Entries on where items appear:

————————

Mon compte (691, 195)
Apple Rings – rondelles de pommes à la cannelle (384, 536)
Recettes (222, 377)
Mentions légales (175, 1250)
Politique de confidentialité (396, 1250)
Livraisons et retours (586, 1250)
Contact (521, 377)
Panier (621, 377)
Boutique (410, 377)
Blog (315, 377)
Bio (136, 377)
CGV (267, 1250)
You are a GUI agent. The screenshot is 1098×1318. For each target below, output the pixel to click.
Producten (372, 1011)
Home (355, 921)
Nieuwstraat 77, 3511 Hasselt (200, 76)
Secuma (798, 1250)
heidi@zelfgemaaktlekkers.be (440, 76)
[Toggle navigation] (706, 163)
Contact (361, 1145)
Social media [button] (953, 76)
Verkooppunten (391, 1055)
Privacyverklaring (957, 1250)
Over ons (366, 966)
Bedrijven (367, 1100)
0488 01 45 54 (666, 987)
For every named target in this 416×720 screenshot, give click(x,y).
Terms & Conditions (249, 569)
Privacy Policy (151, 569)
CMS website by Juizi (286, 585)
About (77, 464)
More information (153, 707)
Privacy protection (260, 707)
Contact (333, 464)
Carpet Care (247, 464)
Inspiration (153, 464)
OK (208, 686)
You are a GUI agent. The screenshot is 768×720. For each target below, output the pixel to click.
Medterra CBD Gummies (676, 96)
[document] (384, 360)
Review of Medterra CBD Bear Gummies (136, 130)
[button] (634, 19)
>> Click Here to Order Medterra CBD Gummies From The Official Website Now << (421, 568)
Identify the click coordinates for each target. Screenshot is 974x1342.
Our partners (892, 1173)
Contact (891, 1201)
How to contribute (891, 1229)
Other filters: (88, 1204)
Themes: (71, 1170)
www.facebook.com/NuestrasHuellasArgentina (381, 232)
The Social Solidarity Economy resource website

————————

**Goal of the exercise**
Could you edit everything from the line with "Inspiration (153, 464)" down to the line with "Other filters: (88, 1204)", swapping "Gummies" for "Chews" and leaving the rest untouched?

**Response to this exercise**
Inspiration (153, 464)
OK (208, 686)
You are a GUI agent. The screenshot is 768×720. For each target below, output the pixel to click.
Medterra CBD Chews (676, 96)
[document] (384, 360)
Review of Medterra CBD Bear Chews (136, 130)
[button] (634, 19)
>> Click Here to Order Medterra CBD Chews From The Official Website Now << (421, 568)
Identify the click coordinates for each target. Screenshot is 974x1342.
Our partners (892, 1173)
Contact (891, 1201)
How to contribute (891, 1229)
Other filters: (88, 1204)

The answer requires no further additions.